County to Check Schools’ Finances in Takeover Step
Concerned that the Los Angeles Unified School District may not be able to meet its financial obligations between now and June 30, Los Angeles County Schools Supt. Stuart Gothold has ordered district officials to come up with a new plan spelling out how they will cover a possible budget shortfall.
This is the first step in an intervention process that could lead to a state takeover of the financially beleaguered school system.
District Supt. Sid Thompson on Monday acknowledged the seriousness of the district’s position, saying he agreed with Gothold’s concerns that a prolonged state budget crisis that reduces school funding could lead to district insolvency.
“If the state has a major problem between now and June and it hits us, then this district indeed has a huge problem,” Thompson said.

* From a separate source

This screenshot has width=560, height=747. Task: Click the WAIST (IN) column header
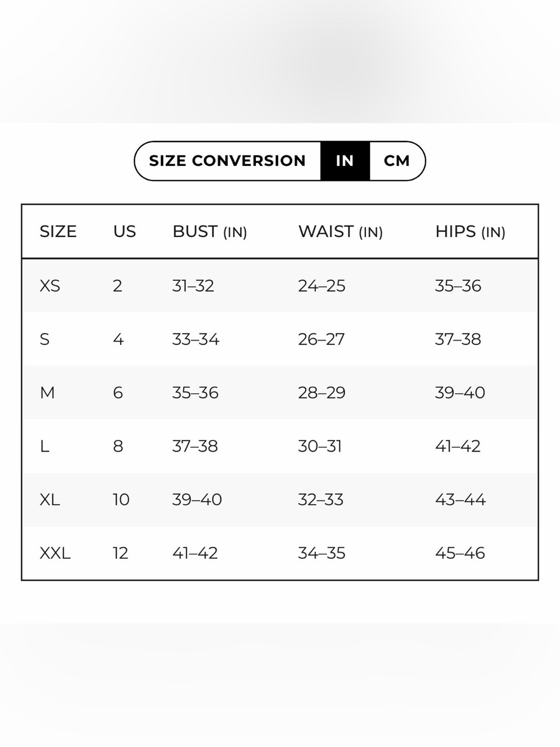tap(340, 231)
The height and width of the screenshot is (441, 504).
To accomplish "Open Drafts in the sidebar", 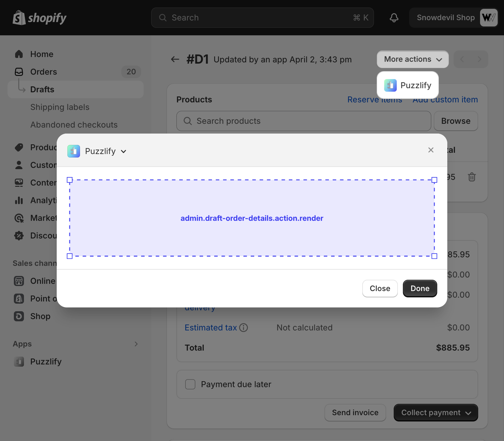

If district revenues fall short of projections by $10 million to $15 million, the district may not be able to finish the year in the black, he said.
In a letter sent Monday to district officials, Gothold criticized the district’s spending plan for leaving little or no money in reserve to cover “economic uncertainties,” including an anticipated drop in property tax revenue.
“We have serious concerns that the district, by completely eliminating its reserves, is leaving itself financially unprotected for the remainder of the 1992-93 fiscal year,” Gothold said in the letter.
“Because of (state funding) uncertainties, we believe that operation of a $3.1-billion budget with no identifiable reserves to handle these potential risks is fiscally inadvisable and jeopardizes the district’s solvency.”
In addition, Gothold said he cannot certify the district’s financial stability unless it receives waivers from Sacramento allowing funds from restricted accounts to be used to cover the cost of restoring 2% of the 12% cut from teachers and other employees’ salaries last fall.
Without those waivers, the district faces a projected deficit of $30 million this school year, Gothold said.
Thompson said Monday that the district is depending on Assembly Speaker Willie Brown (D-San Francisco)--who forged the contract, with its $36-million, 2% pay-back provision--to make good on his promise to help the district obtain the waivers or find additional funds.
In its budget report to the county this month, the district said it will only make the pay-back if it gets special state permission to use money in restricted textbook and school material accounts.
It was that March 15 budget report that triggered Gothold’s intervention and dropped the district’s financial standing from “positive” to “qualified.”
District budget chief Henry Jones said the qualified rating could affect the district’s bond rating, allowing banks to raise the cost of lending it money.
Jones is in the process of identifying accounts that could be tapped if the state’s deficit worsens and leads to reduced school funding.
“We are not going to be finding new money,” Jones said. “We will be redirecting accounts on a temporary basis, looking for areas that can be delayed for one or two months that could provide an emergency source of reserves.”
If the district does not devise a satisfactory plan to cope with the projected shortfall, the county could take further steps to control its finances, including appointing an outside fiscal adviser or conducting an audit of district finances.
“The district has been very cooperative; we’re not adversaries in this process,” Gothold said. “My concern is that the district’s fiscal situation has eroded, their reserves have dropped from $30 million to $6 million because of things the district has no control over. . . . My task now is to work with the district and help them avoid a worsening of an already bad financial situation.”
State Department of Education spokeswoman Susie Lange said about a dozen of the state’s 1,000 school systems have received “qualified” ratings this month, most because of temporary imbalances between revenue and spending.
“It’s sort of like a caution light system,” she said. “The purpose is not to signal that everything’s gone haywire permanently, but to put everyone on alert that there’s a potential problem. They’ve simply been put in a class where they need to fix something, or eventually they could be risking a takeover by the state.”